The Spanish slug varies in colour from bright orange to reddish brown and can grow to a size between 8cm and 15cm. They are known to:
• Produce twice as many eggs as slugs native to the UK;
• Tolerate hotter and dryer environments;
• Have an extensive omnivorous diet which includes excrement, dead animals and crops that are not normally susceptible to slug feeding;
• Push out other species to dominate an area.
Gardeners and farmers are being warned about the return of the Spanish slug (Arion vulgaris), which can grow up to 15cm long and lay between 200 and 400 eggs.
They feast on dead animals – as well as meat, plants and dog excrement – and can eat up to 20 slug pellets before they start to die.
Ian Bedford, head of entomology at the John Innes Centre, in Norwich, first found the slugs here in East Anglia in 2012 and sent them to a colleague in Aberdeen to be identified.
He and others were finding thousands of the species in their gardens, prompting the creation of www.slugwatch.co.uk for people to report sightings and get help.
If you come across one, Dr Bedford and the team do not advise cutting the slugs in half, as is commonly done.
“If there are pets or children around they could ingest bacteria from inside the slugs if you cut them in half,” he said.
“The best way to get rid of them is to collect them, using gloves or a piece of wood, and put them in a bucket of water. Add a bit of detergent and that will be enough to make them sink to the bottom. Then dispose of them by digging a hole in the garden, but make sure you disinfect the bucket afterwards.”

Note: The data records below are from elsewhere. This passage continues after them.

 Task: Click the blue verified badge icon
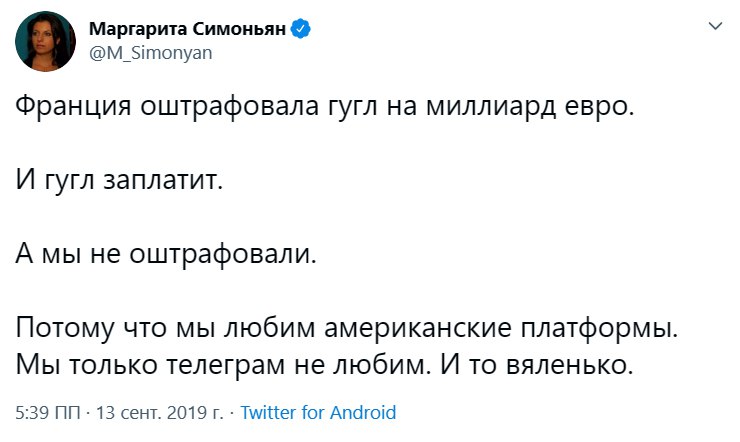[299, 30]
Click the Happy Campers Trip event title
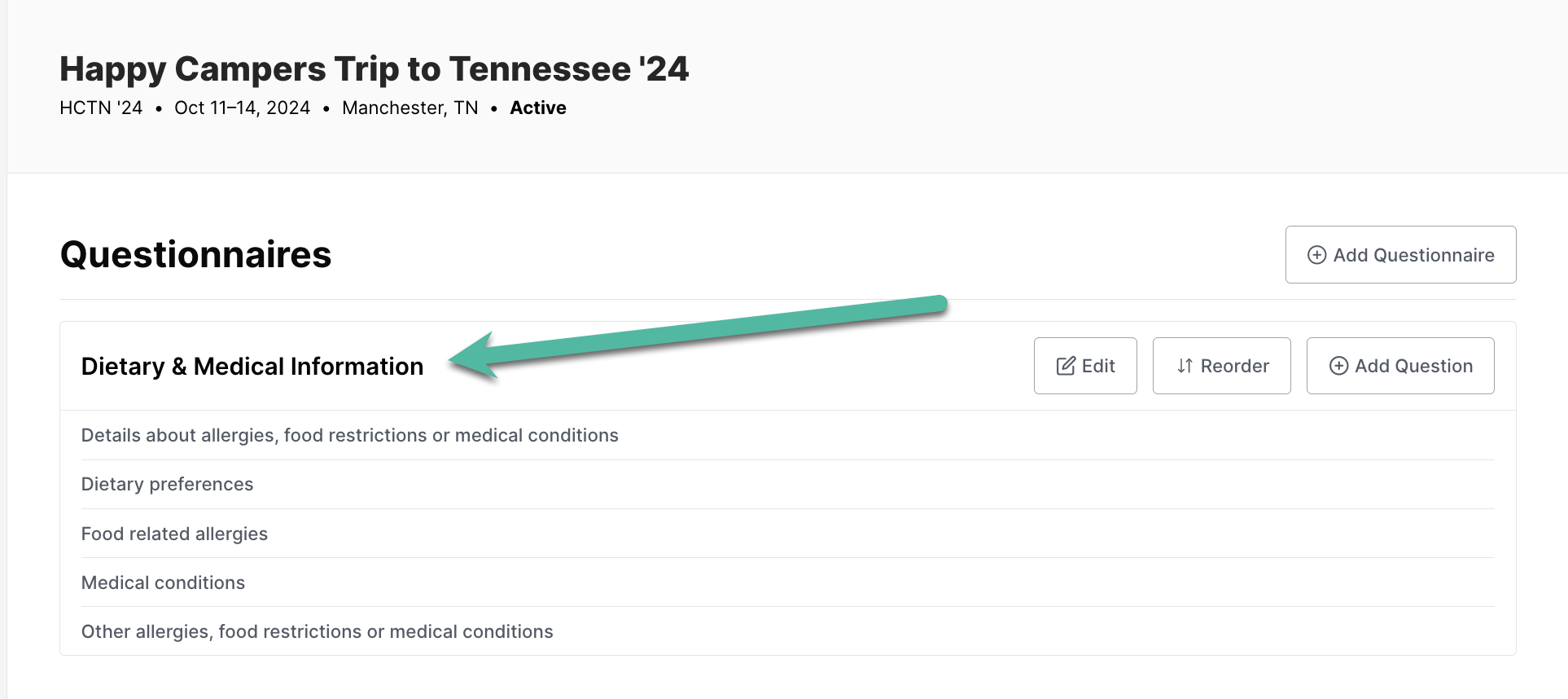 (374, 69)
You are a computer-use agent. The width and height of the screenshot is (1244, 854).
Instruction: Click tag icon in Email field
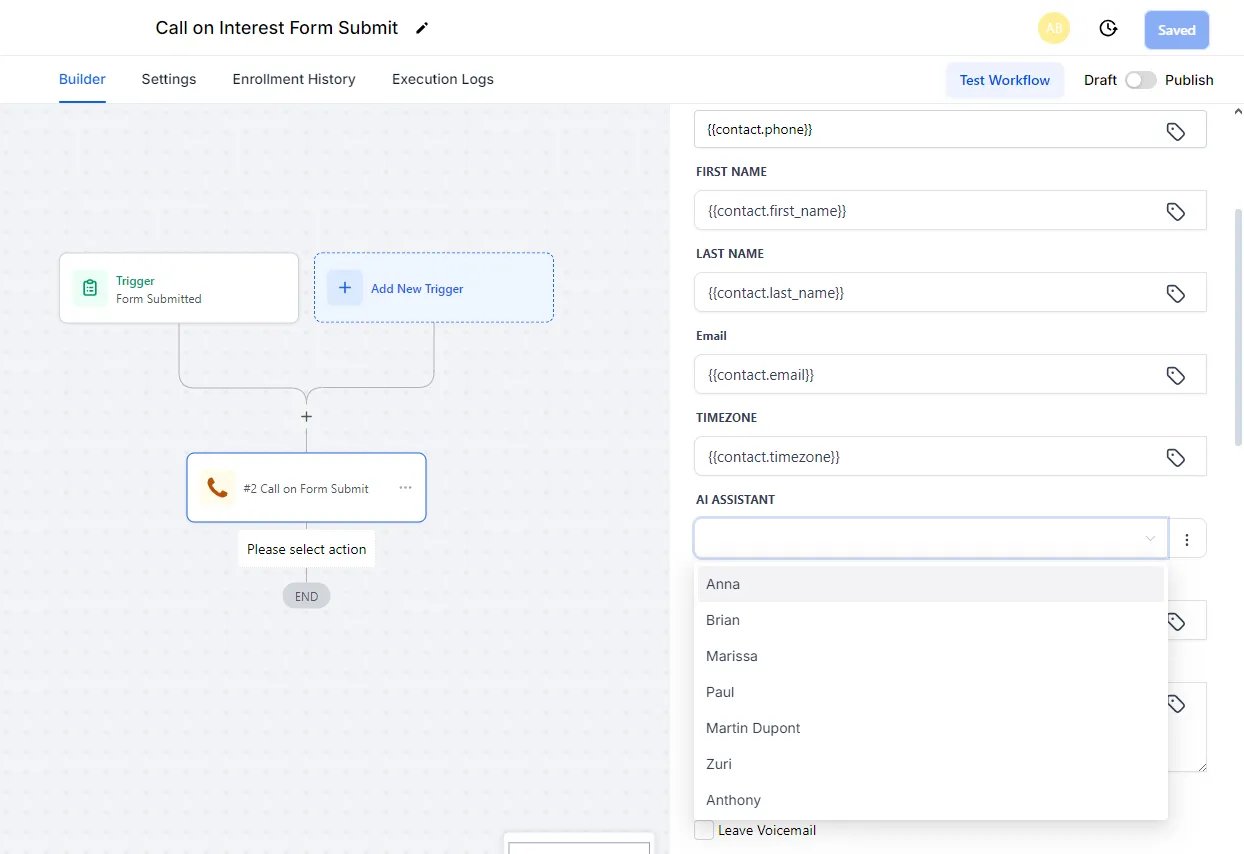click(1176, 375)
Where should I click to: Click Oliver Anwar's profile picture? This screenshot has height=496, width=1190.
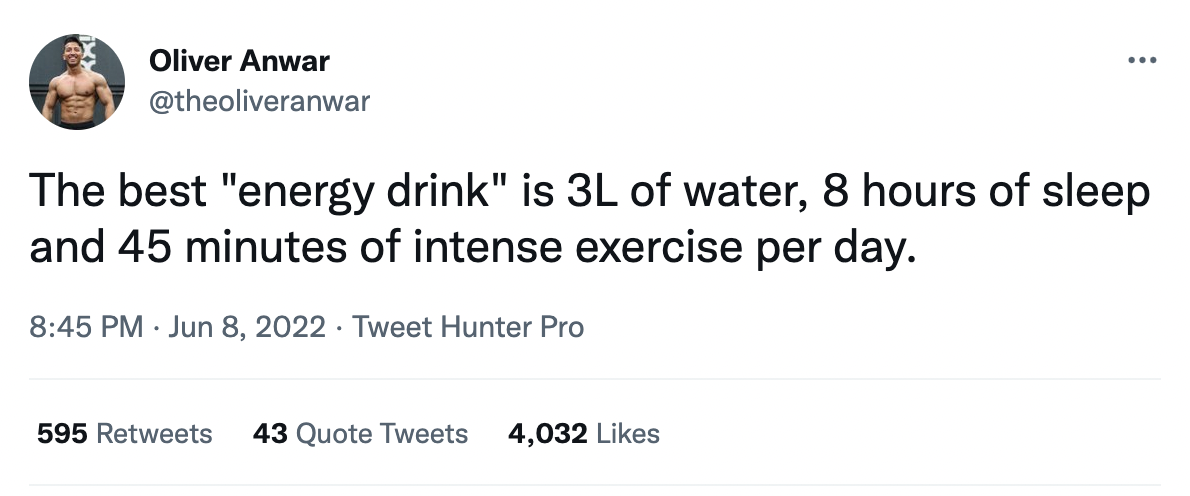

Anyone with a large number of slugs in their garden should visit www.slugwatch.co.uk or call the John Innes Centre on 01603 450000.
The slugs started to re-emerge in April last year, but a cold snap killed them off, stopping them from any further breeding.
However, this year’s weather has been much better for them, with Dr Bedford warning they could return in numbers similar to 2012.
“With the mild winter climate and the conditions we have seen in the spring, we are expecting them to make a comeback this year,”he said.
“I am starting to find a few dozen in the garden already.”
Dr Bedford and other scientists at the John Innes Centre are waiting to hear if they have secured grants to carry out research into the species.
They are asking people to report any findings of large numbers of slugs at www.slugwatch.co.uk.